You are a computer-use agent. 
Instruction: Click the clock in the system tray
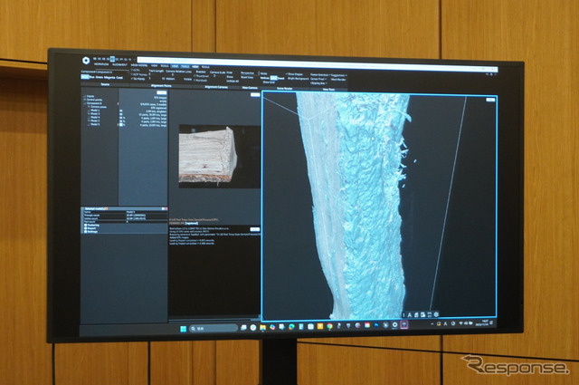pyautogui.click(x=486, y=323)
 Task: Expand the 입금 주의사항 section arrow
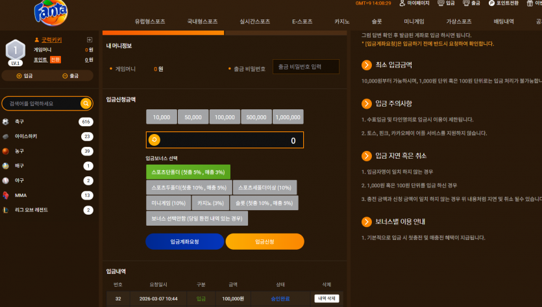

________________________

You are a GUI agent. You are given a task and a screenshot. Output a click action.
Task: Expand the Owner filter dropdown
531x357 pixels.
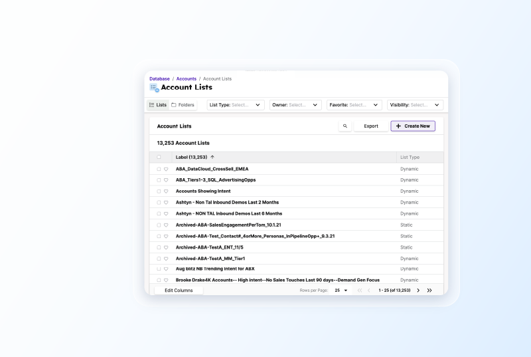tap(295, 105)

________________________

» **Exercise prompt**
Copy down every line of the material above that includes the string "Expand".

» **Task output**
 Task: Expand the 입금 주의사항 section arrow
Task: Expand the Owner filter dropdown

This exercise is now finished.